What to work on => Reproduce the rows word for word, starting at their first line and ending at the line that contains "coord(21,21)", with both of those lines included.

## BEGIN

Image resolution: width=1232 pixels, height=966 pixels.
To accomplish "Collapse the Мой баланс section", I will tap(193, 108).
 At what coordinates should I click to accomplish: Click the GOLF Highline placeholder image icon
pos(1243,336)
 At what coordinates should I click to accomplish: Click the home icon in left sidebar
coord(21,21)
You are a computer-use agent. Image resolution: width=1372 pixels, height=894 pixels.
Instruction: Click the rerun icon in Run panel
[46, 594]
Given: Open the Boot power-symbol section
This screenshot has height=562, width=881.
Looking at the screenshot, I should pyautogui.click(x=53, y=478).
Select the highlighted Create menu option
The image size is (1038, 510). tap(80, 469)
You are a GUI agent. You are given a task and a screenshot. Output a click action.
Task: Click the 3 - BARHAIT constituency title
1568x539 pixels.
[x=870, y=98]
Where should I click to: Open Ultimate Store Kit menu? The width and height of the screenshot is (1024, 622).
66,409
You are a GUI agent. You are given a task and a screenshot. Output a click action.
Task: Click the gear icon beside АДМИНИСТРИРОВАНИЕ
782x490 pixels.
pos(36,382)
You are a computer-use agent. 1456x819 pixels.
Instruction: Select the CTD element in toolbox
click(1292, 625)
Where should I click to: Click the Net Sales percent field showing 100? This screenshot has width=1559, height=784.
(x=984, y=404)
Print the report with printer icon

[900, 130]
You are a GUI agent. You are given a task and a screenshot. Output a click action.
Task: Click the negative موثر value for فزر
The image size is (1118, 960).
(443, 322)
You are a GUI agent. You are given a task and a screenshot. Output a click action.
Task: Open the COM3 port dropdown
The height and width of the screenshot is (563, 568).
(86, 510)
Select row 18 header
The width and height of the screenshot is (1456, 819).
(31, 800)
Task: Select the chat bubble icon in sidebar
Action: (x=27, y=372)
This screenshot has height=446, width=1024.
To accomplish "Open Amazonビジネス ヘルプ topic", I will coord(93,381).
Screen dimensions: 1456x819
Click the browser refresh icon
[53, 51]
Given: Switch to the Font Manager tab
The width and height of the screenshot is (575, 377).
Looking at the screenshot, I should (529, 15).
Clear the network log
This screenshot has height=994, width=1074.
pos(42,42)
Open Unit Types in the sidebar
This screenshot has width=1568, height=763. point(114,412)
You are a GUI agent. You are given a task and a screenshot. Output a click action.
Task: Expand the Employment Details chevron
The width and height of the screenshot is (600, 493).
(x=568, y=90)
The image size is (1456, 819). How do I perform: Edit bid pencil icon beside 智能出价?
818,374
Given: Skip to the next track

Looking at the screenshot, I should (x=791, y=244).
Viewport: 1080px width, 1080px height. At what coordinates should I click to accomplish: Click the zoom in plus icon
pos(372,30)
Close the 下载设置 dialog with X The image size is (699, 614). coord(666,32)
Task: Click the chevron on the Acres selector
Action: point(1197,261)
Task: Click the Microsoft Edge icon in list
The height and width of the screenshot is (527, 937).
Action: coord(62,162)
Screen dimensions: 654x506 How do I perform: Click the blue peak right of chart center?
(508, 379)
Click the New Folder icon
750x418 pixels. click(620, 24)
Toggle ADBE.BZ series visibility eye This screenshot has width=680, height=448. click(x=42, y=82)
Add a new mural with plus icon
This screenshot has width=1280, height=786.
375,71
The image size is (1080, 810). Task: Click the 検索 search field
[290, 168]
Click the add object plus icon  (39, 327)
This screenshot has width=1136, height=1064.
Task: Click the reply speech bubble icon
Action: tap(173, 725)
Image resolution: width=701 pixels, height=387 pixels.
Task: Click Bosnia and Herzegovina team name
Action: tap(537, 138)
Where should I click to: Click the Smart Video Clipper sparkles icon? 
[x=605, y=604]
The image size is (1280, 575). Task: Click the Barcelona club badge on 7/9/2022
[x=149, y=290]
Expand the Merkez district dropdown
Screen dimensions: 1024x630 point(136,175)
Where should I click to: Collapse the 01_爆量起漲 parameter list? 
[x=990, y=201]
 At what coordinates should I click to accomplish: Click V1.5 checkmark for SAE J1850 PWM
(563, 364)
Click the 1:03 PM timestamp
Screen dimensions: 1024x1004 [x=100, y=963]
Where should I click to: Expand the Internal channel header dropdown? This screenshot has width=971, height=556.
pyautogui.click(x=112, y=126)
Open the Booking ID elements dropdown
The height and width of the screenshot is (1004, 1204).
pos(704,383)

## END

Solution to this problem =>
Image resolution: width=1232 pixels, height=966 pixels.
To accomplish "Collapse the Мой баланс section", I will tap(193, 108).
 At what coordinates should I click to accomplish: Click the GOLF Highline placeholder image icon
pos(1243,336)
 At what coordinates should I click to accomplish: Click the home icon in left sidebar
coord(21,21)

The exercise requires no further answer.